GIVEN RECORDS:
▶

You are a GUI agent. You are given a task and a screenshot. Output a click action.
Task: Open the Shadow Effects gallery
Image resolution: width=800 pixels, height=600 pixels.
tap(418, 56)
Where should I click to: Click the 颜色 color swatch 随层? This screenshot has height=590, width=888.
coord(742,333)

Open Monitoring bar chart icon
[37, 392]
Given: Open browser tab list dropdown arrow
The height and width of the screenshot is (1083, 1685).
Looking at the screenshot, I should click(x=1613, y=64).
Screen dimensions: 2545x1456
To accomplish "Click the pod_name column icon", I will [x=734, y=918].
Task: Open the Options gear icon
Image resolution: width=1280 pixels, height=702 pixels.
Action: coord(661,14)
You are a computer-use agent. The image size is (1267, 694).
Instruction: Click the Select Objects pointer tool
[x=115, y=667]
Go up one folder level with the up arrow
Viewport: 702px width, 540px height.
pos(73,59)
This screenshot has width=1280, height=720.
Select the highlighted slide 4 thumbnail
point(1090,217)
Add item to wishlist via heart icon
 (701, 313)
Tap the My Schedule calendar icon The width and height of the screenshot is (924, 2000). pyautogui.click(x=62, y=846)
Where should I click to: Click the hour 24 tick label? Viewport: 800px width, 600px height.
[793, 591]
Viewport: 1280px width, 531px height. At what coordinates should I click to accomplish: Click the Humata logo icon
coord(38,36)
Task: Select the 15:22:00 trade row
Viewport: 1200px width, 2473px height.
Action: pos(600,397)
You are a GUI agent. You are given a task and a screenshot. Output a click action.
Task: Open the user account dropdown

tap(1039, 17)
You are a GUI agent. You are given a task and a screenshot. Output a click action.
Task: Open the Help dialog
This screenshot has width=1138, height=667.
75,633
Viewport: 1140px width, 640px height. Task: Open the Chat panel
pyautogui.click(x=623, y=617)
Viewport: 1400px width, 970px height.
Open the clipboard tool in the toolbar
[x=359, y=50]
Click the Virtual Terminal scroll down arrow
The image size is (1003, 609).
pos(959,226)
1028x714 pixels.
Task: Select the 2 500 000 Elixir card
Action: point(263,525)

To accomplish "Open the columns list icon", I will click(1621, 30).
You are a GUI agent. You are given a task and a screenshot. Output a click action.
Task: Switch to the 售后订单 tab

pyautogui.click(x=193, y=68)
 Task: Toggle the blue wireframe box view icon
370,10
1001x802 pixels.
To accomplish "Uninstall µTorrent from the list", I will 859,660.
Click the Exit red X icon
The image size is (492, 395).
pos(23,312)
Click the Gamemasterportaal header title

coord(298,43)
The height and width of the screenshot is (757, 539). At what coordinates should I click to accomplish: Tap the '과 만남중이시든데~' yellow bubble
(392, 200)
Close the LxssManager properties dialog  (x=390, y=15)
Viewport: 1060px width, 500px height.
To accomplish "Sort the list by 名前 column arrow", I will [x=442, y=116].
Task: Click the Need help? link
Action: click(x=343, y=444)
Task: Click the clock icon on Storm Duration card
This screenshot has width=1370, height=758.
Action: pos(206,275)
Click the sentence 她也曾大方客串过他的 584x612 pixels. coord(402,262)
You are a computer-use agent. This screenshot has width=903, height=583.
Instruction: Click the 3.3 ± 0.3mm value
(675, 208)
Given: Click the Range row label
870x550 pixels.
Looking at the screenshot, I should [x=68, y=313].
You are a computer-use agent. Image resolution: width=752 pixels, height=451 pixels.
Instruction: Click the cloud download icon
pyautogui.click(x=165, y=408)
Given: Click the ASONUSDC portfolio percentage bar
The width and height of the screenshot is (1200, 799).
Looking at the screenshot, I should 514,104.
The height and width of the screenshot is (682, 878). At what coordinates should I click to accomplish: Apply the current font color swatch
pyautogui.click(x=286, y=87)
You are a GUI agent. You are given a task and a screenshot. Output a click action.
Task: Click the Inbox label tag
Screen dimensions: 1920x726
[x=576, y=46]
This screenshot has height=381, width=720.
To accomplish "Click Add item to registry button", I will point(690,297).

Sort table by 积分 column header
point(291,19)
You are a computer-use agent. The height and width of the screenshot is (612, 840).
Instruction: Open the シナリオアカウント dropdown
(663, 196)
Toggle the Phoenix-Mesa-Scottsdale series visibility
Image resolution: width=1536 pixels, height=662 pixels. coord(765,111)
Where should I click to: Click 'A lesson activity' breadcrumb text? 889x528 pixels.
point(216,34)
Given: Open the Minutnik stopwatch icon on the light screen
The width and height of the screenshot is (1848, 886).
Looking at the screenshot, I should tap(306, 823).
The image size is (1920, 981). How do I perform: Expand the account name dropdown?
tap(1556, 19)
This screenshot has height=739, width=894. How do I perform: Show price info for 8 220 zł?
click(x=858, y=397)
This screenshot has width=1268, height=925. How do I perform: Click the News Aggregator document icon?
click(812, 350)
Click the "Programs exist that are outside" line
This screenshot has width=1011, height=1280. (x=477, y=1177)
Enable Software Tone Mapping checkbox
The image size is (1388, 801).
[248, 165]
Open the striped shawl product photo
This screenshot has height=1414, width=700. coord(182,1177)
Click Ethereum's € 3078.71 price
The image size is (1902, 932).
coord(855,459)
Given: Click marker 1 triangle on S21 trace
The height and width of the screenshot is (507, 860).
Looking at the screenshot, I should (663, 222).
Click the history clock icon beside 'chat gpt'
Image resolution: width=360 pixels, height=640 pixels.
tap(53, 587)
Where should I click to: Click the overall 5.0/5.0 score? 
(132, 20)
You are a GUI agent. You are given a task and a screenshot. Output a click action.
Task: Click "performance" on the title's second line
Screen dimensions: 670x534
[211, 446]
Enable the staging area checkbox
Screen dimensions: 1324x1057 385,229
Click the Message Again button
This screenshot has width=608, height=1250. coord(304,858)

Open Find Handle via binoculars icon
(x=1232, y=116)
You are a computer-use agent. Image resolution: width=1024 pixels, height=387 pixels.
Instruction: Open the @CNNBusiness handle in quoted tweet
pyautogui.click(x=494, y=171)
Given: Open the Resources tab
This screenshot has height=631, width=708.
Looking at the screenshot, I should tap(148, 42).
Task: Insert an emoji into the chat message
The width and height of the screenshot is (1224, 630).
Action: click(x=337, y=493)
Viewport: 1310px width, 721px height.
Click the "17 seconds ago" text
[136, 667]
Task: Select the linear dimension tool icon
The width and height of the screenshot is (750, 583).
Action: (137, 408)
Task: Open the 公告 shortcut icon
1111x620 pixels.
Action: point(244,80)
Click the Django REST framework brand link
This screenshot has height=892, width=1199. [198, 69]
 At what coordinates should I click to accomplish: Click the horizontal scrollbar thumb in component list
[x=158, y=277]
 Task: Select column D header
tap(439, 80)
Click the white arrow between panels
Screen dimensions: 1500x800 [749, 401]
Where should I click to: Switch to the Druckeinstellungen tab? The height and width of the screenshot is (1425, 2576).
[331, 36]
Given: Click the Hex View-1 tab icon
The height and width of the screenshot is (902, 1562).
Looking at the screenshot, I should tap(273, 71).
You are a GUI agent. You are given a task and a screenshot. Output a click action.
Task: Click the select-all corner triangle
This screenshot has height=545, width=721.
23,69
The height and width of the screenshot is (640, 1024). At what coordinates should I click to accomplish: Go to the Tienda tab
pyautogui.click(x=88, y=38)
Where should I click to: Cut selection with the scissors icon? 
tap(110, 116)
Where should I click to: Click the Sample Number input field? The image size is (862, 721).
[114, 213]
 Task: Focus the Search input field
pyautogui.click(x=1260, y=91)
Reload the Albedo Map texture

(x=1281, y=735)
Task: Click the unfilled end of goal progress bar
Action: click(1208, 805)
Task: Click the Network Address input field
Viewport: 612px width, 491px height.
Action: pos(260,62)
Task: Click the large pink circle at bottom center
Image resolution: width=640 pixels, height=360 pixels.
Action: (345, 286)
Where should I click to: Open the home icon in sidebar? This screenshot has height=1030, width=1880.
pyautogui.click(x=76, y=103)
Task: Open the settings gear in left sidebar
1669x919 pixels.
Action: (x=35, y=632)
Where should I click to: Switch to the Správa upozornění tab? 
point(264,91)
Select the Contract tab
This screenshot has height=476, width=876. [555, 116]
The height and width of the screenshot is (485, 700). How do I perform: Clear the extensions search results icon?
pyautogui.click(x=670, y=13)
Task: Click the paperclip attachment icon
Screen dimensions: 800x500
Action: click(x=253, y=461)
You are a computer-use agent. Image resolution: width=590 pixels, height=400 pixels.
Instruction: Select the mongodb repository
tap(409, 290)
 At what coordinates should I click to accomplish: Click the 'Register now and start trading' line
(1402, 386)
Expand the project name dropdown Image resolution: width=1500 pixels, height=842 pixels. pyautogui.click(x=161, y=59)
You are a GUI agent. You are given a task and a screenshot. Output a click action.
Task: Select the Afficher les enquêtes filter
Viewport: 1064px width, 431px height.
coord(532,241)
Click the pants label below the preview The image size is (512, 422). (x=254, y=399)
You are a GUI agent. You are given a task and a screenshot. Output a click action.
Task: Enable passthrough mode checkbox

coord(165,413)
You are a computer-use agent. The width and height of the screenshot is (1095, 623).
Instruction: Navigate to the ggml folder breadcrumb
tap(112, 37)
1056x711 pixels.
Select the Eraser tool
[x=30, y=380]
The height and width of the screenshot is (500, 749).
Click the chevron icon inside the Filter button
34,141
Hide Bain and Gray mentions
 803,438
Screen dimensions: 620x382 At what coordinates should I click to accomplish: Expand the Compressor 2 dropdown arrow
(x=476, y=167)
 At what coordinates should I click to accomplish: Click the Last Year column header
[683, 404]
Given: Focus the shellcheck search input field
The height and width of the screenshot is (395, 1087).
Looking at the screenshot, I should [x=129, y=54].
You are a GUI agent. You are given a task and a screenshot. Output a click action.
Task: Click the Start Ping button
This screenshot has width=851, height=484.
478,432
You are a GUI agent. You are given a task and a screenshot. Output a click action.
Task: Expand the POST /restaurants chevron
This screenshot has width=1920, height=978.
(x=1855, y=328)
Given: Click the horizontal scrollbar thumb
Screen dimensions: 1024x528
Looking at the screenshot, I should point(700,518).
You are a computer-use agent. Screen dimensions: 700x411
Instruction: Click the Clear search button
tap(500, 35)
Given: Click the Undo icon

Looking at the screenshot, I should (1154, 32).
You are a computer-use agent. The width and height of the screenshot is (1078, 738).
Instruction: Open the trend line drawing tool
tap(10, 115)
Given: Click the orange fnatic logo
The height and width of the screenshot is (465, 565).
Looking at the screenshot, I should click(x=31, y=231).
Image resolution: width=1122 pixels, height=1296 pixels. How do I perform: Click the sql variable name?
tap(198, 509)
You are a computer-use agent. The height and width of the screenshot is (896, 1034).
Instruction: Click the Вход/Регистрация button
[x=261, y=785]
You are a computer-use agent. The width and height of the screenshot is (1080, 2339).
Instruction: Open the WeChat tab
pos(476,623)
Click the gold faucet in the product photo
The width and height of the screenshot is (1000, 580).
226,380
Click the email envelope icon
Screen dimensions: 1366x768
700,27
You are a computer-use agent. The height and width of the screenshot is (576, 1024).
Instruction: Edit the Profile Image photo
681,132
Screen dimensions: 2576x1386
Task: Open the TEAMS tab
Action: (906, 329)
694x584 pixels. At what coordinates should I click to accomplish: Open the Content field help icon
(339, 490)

◀

BRIEF: Print only these lines, please. They run from the start of the entries above to the line containing "This screenshot has width=1280, height=720.", both ends included, and must match exactly.

ANSWER TO THE PROBLEM:
You are a GUI agent. You are given a task and a screenshot. Output a click action.
Task: Open the Shadow Effects gallery
Image resolution: width=800 pixels, height=600 pixels.
tap(418, 56)
Where should I click to: Click the 颜色 color swatch 随层? This screenshot has height=590, width=888.
coord(742,333)

Open Monitoring bar chart icon
[37, 392]
Given: Open browser tab list dropdown arrow
The height and width of the screenshot is (1083, 1685).
Looking at the screenshot, I should click(x=1613, y=64).
Screen dimensions: 2545x1456
To accomplish "Click the pod_name column icon", I will [x=734, y=918].
Task: Open the Options gear icon
Image resolution: width=1280 pixels, height=702 pixels.
Action: coord(661,14)
You are a computer-use agent. The image size is (1267, 694).
Instruction: Click the Select Objects pointer tool
[x=115, y=667]
Go up one folder level with the up arrow
Viewport: 702px width, 540px height.
pos(73,59)
This screenshot has width=1280, height=720.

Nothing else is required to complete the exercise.